Hitachi Data Systems is announcing a global reseller agreement today with Diligent Technologies whose 25x Backup Data Compression is, IMHO, conceptually the best in the industry. I’m sure the HDS folks have thoroughly checked the technology and found that it actually meets the expectations set by the marketing.
So What’s With Deduping?
Marketing folks have long been blamed for coming up with pointless new terms when the old terms were good enough. Deduping, on the other hand, seems to have been invented by technologists uncomfortable with calling it what it really is: compression. Neville Yates, CTO of Diligent, made a point of telling me they don’t call it compression because techno-purists have strong opinions on the topic. But techies don’t sign the checks.
Double Whammy: Slower Adoption, Higher Sales Costs
Ideally, good marketing helps get ideas to market faster and makes it easy for customers to “get” the advantage. Which is why the choice of “deduping” to describe a compression technology is so blindingly stupid.

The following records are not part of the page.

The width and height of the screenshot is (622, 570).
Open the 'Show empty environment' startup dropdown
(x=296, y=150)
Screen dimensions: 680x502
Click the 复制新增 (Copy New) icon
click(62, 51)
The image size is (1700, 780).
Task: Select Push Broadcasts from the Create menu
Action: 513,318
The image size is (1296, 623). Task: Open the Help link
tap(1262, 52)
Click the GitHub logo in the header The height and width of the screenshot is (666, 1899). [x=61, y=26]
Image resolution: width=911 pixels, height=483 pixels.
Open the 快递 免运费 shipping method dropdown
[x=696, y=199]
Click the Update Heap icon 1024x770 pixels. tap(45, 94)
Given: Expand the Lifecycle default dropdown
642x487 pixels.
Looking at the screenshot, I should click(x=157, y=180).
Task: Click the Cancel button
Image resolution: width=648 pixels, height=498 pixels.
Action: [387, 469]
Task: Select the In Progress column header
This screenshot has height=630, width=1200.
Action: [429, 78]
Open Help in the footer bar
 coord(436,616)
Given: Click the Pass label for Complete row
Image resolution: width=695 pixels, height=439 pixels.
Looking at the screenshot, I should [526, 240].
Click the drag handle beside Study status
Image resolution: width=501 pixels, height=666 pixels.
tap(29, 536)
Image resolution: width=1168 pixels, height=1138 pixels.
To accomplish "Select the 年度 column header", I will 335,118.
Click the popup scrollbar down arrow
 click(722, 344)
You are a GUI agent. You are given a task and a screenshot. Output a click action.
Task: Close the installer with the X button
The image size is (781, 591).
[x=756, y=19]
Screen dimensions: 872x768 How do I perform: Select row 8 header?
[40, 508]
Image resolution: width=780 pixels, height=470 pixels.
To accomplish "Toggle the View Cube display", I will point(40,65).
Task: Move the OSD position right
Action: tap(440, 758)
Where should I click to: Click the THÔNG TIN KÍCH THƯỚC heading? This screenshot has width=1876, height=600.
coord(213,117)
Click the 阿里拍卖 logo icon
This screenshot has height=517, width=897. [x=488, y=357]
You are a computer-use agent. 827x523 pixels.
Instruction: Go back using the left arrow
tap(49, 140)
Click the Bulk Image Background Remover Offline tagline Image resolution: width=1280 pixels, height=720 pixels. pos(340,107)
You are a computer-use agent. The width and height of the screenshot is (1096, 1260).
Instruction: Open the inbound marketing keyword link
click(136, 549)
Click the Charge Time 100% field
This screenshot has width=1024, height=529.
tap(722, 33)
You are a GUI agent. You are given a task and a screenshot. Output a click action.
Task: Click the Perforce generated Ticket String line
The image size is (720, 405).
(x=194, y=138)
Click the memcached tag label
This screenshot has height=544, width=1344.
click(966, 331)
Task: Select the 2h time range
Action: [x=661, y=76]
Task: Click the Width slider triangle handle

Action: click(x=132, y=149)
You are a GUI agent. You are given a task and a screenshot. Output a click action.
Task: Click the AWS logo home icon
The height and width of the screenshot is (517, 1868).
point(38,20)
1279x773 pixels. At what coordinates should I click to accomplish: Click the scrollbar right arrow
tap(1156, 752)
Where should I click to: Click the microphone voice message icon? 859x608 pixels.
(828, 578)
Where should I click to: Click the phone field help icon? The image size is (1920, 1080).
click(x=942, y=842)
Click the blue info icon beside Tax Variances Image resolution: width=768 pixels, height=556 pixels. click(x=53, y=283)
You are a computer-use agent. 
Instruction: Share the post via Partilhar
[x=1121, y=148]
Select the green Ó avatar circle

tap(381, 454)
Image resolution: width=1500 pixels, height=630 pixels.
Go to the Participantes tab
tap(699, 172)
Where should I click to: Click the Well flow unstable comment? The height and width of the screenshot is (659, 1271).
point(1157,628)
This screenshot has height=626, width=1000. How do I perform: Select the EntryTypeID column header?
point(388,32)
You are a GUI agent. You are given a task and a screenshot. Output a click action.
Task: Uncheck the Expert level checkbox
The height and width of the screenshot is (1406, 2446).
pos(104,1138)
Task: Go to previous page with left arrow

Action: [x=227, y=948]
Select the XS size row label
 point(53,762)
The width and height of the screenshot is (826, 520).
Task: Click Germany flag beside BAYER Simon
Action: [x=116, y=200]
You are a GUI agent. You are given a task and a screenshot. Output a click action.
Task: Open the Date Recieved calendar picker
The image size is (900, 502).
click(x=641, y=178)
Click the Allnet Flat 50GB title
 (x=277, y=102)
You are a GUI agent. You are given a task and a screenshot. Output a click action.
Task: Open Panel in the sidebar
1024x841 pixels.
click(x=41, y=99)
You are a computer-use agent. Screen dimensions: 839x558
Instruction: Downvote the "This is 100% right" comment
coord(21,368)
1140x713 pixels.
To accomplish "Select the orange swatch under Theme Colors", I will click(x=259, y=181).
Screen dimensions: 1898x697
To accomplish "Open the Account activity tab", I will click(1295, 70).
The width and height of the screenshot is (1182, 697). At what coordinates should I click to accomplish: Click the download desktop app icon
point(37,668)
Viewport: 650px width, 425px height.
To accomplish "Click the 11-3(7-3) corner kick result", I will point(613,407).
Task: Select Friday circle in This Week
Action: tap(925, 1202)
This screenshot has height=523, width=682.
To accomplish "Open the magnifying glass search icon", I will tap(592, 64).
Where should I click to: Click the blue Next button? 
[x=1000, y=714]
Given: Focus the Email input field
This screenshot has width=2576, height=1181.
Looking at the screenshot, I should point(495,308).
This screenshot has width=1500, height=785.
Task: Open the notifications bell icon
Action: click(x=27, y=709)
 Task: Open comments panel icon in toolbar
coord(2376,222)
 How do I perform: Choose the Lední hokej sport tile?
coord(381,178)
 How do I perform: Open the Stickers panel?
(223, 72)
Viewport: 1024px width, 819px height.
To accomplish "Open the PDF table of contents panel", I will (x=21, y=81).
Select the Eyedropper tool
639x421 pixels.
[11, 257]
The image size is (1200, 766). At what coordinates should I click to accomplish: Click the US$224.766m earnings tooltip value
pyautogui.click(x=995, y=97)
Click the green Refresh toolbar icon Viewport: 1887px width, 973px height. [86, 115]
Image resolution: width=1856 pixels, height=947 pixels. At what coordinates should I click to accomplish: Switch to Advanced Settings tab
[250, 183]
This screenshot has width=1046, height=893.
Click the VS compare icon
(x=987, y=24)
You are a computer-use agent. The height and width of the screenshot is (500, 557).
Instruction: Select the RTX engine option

Quick, Choose One: 25x Compression or 25x Deduplication
I think this is very cool technology and an important feature that enables disk-based backup by making it cost competitive with tape libraries. So why make it harder to explain by inventing a new word with two variants: file-based and block-based? After all, it is only a feature – not a product.
Congrats to the Diligent team
for snagging HDS, whose unmatched OEM relationships will help them grow the Backup Compression market much faster than they could on their own. I wouldn’t be surprised to see EMC buying Data Domain, whose hash-based indexes Diligent and HDS will spend too much time putting down. Although why HDS’s big customers, like HP and Sun, wouldn’t just go direct to Diligent isn’t clear. But what the hey! Its cool technology offering real benefits – that is the important thing.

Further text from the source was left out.